L’esperienza della fede raccontata con l’esperienza è molto importante: “Certo, le storie della vita vanno trasformate in testimonianza, e la testimonianza deve essere leale. Non è certo leale l’ideologia che piega la storia ai propri schemi; non è leale la propaganda, che adatta la storia alla promozione del proprio gruppo; non è leale fare della storia un tribunale in cui si condanna tutto il passato e si scoraggia ogni futuro.

Essere leale è raccontare la storia come è, e soltanto la può raccontare bene chi l’ha vissuta. Per questo è molto importante ascoltare i vecchi, ascoltare i nonni, è importante che i bambini interloquiscano con loro”.

Infine il papa ha sollecitato a raccontare veramente la fede: “La narrazione della storia di fede dovrebbe essere come il Cantico di Mosè, come la testimonianza dei Vangeli e degli Atti degli Apostoli. Ossia, una storia capace di rievocare con commozione le benedizioni di Dio e con lealtà le nostre mancanze.
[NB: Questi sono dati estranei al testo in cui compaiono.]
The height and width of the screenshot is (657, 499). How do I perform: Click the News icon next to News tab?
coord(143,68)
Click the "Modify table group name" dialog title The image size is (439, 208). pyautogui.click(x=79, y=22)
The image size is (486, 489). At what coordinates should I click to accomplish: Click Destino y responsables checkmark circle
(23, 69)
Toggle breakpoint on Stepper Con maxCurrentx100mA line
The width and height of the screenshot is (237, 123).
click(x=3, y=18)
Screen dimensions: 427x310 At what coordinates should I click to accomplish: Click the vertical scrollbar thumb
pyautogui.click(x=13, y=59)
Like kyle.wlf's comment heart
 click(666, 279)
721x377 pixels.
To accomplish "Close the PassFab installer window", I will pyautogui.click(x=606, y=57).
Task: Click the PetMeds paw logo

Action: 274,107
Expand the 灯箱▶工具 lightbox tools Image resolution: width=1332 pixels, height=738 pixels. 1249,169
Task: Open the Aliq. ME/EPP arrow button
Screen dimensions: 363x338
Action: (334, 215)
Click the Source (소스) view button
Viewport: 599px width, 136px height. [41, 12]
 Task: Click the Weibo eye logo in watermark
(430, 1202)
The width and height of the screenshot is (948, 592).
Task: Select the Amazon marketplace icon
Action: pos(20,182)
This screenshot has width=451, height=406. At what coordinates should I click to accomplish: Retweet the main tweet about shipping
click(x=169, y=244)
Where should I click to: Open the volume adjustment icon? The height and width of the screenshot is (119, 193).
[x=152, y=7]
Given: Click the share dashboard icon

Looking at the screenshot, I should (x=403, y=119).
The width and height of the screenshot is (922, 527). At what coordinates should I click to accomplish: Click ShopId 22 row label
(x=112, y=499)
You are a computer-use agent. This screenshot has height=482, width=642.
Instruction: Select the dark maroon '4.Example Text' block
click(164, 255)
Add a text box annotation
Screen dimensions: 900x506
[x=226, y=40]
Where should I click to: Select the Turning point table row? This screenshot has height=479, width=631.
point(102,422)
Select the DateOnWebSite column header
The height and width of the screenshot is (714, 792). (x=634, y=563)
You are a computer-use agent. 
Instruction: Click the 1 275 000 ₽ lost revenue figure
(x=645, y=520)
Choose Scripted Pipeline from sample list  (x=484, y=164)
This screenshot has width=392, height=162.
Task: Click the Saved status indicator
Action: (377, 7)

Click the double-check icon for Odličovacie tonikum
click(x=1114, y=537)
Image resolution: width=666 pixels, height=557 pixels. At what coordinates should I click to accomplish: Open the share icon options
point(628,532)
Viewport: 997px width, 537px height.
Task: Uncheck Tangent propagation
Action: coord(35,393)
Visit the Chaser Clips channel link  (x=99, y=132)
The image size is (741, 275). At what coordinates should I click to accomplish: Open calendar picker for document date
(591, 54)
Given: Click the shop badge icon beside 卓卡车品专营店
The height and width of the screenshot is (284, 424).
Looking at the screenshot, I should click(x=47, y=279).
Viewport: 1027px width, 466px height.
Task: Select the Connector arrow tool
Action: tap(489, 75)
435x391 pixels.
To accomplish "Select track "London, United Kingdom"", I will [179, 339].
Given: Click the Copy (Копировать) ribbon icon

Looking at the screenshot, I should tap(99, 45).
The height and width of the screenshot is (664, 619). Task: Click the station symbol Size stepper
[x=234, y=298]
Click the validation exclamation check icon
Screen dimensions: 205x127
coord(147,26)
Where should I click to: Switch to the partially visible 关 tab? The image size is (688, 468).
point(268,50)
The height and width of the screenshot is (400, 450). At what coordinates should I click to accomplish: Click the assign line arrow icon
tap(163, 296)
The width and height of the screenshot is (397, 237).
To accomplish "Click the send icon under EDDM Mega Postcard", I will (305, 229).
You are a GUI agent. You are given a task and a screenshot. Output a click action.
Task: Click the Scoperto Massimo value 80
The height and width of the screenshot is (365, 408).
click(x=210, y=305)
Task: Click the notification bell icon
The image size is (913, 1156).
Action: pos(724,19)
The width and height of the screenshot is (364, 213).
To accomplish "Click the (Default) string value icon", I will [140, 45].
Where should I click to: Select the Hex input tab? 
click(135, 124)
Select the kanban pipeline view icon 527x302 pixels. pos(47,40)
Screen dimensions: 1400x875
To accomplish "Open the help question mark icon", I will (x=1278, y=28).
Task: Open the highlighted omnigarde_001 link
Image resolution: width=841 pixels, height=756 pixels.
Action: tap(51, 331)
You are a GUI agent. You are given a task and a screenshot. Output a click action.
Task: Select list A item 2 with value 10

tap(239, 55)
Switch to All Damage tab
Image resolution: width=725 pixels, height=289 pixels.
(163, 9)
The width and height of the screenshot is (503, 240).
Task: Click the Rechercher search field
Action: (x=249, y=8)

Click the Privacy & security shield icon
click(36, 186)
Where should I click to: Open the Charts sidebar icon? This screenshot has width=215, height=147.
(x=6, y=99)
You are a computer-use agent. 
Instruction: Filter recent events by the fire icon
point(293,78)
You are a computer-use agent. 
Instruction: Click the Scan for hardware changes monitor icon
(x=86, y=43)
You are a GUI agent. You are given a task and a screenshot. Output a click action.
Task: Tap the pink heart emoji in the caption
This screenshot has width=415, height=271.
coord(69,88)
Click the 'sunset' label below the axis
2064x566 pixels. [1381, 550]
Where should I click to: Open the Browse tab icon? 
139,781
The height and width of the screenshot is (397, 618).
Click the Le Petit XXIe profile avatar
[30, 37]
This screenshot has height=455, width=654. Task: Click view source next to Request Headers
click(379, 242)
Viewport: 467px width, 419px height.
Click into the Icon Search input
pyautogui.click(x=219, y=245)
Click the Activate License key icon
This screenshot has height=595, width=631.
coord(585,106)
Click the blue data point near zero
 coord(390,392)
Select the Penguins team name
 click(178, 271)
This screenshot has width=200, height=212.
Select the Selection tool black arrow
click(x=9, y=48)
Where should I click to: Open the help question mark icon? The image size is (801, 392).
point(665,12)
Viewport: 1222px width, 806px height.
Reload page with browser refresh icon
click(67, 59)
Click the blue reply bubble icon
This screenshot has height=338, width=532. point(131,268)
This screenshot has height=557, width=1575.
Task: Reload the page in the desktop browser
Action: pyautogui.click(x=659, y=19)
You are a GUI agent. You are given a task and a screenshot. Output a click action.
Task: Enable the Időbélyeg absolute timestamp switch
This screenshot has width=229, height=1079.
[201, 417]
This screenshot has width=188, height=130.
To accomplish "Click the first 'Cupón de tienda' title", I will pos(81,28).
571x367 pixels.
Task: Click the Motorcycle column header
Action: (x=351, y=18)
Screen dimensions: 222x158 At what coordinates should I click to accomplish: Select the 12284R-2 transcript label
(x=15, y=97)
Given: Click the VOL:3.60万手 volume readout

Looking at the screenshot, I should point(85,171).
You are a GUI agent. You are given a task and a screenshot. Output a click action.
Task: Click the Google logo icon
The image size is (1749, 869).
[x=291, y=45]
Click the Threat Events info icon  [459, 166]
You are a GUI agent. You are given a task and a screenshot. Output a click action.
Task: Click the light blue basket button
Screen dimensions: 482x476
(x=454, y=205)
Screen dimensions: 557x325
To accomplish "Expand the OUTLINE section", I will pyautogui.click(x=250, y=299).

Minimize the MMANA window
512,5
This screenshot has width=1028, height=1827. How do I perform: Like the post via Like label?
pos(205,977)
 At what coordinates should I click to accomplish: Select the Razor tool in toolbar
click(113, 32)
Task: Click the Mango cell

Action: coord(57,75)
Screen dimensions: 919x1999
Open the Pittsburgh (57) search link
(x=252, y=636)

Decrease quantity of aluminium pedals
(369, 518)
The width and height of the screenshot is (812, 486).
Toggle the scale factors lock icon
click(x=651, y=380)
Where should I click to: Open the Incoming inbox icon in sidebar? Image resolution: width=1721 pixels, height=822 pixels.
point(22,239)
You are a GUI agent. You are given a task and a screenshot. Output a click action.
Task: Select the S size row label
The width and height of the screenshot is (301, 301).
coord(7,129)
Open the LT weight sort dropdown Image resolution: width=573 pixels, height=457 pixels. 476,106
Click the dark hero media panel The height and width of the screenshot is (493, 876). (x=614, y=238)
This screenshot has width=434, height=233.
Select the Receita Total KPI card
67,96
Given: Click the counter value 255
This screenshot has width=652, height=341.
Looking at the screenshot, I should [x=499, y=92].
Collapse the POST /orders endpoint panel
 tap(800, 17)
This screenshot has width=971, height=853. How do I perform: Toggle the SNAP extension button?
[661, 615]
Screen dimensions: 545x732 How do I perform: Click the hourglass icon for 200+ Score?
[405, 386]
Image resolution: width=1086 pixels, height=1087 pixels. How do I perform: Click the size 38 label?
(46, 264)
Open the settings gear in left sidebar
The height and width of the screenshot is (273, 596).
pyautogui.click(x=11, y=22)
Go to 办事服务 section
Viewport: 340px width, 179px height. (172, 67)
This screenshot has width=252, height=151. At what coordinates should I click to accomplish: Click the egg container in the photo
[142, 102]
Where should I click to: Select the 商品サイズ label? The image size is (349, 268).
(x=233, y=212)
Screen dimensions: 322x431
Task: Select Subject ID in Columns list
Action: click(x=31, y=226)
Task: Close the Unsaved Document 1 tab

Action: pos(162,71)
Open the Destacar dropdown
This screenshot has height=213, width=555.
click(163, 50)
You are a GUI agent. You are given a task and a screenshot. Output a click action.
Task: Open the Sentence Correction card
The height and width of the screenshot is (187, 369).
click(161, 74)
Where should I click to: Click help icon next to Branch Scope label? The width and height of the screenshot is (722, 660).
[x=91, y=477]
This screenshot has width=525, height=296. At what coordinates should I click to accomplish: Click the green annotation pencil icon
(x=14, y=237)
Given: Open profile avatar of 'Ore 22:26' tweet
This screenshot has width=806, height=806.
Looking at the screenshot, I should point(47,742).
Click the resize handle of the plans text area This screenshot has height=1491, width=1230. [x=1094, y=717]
Sarebbe bello che ci fosse, fin dall’inizio, negli itinerari di catechesi, anche l’abitudine di ascoltare, dall’esperienza vissuta degli anziani, la lucida confessione delle benedizioni ricevute da Dio, che dobbiamo custodire, e la leale testimonianza delle nostre mancate fedeltà, che dobbiamo riparare e correggere”.

Gli anziani sono nella ‘terra promessa’ quando narrano ai giovani la bellezza di Dio: “Gli anziani entrano nella terra promessa, che Dio desidera per ogni generazione, quando offrono ai giovani la bella iniziazione della loro testimonianza e trasmettono la storia della fede, la fede in dialetto, quel dialetto familiare, quel dialetto che passa dai vecchi ai giovani.

Allora, guidati dal Signore Gesù, anziani e giovani entrano insieme nel suo Regno di vita e di amore. Ma tutti insieme. Tutti in famiglia, con questo tesoro grande che è la fede trasmessa in dialetto”.